*** Opening Exercise input ***
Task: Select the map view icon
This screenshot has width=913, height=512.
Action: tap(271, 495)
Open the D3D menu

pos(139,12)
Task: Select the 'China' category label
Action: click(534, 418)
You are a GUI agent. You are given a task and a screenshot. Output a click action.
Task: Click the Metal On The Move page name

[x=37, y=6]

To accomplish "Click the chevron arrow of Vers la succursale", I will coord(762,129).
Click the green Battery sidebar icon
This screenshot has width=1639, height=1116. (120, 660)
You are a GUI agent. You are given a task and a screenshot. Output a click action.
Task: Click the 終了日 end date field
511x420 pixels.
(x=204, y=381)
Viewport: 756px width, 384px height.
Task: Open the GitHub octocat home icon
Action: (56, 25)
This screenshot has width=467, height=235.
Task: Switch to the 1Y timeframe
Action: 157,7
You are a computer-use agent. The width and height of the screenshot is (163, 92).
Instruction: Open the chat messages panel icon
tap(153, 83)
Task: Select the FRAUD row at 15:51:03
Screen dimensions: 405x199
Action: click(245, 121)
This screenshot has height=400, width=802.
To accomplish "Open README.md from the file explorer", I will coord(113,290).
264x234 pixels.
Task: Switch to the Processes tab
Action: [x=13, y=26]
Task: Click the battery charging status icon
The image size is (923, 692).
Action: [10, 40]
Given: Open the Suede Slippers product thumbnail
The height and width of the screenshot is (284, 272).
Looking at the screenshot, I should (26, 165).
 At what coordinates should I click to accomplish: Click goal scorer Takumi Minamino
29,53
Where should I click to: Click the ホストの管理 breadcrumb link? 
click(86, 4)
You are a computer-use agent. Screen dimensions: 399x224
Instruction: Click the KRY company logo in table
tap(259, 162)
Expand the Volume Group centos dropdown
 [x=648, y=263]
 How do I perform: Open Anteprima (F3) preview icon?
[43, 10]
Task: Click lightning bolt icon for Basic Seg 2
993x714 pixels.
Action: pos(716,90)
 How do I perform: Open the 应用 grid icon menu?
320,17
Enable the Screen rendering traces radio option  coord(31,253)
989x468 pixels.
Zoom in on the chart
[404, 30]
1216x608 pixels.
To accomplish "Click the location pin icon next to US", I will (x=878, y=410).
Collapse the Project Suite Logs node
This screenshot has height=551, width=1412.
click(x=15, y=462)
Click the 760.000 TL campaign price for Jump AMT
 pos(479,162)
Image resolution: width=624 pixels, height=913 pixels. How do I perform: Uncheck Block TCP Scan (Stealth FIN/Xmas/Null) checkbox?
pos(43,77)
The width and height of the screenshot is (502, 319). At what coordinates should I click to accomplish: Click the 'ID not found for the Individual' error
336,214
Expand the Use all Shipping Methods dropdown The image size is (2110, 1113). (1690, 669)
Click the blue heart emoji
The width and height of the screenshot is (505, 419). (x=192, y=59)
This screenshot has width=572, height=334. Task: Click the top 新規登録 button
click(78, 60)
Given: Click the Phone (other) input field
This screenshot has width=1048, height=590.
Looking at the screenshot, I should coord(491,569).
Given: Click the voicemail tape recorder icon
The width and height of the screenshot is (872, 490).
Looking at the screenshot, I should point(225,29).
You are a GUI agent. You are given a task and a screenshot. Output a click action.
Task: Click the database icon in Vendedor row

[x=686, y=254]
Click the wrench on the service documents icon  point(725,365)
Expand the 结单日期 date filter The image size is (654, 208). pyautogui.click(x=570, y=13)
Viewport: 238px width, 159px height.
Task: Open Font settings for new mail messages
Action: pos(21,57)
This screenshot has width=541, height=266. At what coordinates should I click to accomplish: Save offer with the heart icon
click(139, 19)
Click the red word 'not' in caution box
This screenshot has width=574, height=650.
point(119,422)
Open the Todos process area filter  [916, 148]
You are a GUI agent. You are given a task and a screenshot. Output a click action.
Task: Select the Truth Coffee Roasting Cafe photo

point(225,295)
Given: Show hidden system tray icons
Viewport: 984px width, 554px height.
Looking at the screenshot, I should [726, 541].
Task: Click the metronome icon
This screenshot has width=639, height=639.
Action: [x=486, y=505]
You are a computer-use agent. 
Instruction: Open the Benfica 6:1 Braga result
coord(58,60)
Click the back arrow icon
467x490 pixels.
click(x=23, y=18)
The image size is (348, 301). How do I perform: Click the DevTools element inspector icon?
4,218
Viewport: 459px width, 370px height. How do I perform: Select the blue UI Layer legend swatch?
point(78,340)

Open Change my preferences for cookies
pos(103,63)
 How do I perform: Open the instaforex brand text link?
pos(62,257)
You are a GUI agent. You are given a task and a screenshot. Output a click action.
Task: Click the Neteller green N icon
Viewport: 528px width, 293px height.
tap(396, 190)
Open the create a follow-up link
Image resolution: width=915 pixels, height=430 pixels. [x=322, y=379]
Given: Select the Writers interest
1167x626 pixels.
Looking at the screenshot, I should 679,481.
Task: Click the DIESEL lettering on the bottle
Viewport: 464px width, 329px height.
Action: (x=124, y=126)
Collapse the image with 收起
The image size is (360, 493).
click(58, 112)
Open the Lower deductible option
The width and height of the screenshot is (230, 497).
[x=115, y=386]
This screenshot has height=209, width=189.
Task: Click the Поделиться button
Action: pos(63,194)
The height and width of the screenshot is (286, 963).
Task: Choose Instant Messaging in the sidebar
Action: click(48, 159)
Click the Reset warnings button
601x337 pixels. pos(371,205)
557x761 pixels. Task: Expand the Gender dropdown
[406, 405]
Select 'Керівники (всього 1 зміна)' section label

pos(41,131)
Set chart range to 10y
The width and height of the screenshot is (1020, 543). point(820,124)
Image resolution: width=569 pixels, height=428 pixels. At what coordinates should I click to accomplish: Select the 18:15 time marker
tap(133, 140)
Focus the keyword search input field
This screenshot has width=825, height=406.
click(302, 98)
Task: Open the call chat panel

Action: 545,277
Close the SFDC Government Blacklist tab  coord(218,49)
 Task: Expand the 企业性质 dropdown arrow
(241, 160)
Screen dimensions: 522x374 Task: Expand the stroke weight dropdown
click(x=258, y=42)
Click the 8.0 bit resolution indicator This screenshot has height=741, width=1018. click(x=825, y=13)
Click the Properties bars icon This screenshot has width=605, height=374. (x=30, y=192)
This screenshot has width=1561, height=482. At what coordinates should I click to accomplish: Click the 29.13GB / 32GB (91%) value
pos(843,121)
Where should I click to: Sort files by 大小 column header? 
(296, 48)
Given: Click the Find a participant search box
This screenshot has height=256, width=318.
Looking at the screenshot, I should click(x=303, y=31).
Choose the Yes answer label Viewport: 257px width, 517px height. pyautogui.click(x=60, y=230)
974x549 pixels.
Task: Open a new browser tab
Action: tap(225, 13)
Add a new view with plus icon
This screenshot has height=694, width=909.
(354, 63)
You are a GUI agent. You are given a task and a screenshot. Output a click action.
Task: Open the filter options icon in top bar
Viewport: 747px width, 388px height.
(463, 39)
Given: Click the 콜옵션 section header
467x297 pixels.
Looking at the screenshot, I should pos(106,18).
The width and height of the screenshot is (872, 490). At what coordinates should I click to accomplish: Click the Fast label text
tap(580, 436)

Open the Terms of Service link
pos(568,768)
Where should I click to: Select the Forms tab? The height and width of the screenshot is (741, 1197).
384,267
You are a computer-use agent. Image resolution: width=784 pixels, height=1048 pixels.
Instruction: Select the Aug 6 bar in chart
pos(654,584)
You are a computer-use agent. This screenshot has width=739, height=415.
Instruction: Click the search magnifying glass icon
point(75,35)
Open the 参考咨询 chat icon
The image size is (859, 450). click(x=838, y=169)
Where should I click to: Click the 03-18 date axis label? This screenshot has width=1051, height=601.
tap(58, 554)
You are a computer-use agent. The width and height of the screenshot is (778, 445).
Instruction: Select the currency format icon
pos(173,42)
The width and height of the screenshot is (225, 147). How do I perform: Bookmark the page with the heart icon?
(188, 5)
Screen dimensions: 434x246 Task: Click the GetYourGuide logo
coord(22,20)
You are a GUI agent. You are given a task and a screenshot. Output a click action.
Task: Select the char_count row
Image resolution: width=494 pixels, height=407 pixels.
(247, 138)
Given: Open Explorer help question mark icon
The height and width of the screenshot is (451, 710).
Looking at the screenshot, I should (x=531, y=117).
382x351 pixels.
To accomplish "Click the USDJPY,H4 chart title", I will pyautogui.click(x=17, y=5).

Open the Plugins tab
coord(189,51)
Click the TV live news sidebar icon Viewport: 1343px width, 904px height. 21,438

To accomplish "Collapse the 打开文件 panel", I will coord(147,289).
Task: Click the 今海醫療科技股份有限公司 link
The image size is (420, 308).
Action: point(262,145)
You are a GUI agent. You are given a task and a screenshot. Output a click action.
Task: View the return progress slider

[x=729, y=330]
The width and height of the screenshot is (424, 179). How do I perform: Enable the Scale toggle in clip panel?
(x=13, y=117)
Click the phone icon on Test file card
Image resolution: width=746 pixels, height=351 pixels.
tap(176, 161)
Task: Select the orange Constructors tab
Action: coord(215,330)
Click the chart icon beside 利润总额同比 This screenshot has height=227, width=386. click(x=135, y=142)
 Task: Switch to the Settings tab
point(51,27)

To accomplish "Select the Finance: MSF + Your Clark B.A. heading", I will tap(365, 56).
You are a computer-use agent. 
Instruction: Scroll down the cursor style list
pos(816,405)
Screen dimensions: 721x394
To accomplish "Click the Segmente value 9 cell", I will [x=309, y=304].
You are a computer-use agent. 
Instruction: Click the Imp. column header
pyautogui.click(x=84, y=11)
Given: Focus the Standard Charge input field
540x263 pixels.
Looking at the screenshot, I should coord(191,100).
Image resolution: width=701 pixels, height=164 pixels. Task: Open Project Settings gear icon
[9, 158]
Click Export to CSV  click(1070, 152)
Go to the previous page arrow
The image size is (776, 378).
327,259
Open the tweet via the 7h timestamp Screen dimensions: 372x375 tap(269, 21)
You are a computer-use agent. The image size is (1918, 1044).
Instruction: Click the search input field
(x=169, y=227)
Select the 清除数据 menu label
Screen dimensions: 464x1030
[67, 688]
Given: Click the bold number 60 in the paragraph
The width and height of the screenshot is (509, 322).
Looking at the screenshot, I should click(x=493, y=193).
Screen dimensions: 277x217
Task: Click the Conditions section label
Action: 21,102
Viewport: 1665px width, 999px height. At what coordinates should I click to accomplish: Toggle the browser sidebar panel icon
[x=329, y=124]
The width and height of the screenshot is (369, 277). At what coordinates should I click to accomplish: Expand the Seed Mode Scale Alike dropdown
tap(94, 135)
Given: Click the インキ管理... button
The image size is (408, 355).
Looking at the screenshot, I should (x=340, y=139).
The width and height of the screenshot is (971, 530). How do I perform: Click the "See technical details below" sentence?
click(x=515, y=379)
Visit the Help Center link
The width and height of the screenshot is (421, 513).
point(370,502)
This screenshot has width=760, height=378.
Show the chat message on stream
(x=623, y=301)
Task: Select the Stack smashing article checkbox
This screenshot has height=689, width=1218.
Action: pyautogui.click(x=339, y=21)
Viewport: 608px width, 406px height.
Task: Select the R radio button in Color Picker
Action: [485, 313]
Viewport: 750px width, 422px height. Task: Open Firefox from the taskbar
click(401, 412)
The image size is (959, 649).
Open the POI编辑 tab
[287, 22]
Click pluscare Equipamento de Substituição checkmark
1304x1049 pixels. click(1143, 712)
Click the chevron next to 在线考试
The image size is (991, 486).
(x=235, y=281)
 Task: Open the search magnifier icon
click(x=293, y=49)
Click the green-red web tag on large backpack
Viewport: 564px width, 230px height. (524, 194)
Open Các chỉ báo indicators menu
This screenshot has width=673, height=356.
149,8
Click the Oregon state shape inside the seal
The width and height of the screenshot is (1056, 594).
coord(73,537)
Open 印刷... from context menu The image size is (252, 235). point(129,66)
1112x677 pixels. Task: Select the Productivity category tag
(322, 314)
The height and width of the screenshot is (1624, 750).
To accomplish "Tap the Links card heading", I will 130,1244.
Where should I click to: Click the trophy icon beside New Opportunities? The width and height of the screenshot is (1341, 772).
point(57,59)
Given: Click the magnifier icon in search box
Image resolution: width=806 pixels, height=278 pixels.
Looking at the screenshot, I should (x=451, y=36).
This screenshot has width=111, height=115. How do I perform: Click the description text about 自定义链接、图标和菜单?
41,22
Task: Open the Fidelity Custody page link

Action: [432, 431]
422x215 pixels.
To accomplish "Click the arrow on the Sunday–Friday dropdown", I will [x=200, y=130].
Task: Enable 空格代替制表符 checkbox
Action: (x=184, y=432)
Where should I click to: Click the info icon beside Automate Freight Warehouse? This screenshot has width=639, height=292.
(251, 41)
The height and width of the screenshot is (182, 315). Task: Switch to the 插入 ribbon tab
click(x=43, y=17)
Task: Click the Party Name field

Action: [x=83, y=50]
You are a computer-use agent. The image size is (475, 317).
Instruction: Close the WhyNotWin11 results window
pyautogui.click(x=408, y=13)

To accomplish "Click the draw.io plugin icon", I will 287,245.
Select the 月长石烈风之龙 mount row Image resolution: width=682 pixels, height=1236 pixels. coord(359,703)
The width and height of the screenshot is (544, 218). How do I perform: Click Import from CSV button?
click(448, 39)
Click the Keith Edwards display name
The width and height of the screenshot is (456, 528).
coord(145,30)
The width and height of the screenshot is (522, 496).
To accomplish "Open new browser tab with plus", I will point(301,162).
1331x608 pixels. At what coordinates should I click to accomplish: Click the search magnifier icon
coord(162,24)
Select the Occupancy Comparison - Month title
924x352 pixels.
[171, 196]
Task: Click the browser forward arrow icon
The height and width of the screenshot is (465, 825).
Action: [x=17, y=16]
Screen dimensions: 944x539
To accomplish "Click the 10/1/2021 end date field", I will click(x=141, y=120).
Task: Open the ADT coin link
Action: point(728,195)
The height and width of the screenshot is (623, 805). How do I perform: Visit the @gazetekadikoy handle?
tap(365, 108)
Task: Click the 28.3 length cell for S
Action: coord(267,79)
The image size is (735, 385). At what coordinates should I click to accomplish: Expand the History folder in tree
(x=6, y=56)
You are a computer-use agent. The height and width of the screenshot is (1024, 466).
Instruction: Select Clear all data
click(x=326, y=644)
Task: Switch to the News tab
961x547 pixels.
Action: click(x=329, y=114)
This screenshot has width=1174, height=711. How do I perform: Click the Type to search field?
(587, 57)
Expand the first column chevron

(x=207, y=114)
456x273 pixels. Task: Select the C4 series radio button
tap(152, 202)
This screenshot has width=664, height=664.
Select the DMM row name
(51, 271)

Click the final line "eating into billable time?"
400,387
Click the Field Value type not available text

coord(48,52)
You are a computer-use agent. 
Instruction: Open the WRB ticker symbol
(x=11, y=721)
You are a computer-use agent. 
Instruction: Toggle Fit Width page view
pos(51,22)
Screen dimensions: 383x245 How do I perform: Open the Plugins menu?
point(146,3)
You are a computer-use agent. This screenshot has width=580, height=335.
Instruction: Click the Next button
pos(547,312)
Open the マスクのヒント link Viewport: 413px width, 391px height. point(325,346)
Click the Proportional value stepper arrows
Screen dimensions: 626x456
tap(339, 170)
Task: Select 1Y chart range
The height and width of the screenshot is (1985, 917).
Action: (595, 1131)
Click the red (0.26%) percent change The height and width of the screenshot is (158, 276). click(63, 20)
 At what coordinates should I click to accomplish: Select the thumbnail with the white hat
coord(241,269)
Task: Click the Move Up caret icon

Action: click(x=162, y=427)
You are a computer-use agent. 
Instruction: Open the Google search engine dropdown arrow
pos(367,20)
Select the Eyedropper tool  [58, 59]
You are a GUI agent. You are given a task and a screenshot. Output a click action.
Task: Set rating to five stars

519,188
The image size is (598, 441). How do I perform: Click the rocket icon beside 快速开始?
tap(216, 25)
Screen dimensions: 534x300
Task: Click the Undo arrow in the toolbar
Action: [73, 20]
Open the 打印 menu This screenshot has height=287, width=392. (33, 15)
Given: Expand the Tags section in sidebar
*** Closing Exercise input ***
- What the exercise asks: Look above for the line with "Task: Click the Party Name field" and the line with "Select the Occupancy Comparison - Month title", and reproduce exactly those two lines plus every line between, nothing more.

- The completed task:
Task: Click the Party Name field

Action: [x=83, y=50]
You are a computer-use agent. The image size is (475, 317).
Instruction: Close the WhyNotWin11 results window
pyautogui.click(x=408, y=13)

To accomplish "Click the draw.io plugin icon", I will 287,245.
Select the 月长石烈风之龙 mount row Image resolution: width=682 pixels, height=1236 pixels. coord(359,703)
The width and height of the screenshot is (544, 218). How do I perform: Click Import from CSV button?
click(448, 39)
Click the Keith Edwards display name
The width and height of the screenshot is (456, 528).
coord(145,30)
The width and height of the screenshot is (522, 496).
To accomplish "Open new browser tab with plus", I will point(301,162).
1331x608 pixels. At what coordinates should I click to accomplish: Click the search magnifier icon
coord(162,24)
Select the Occupancy Comparison - Month title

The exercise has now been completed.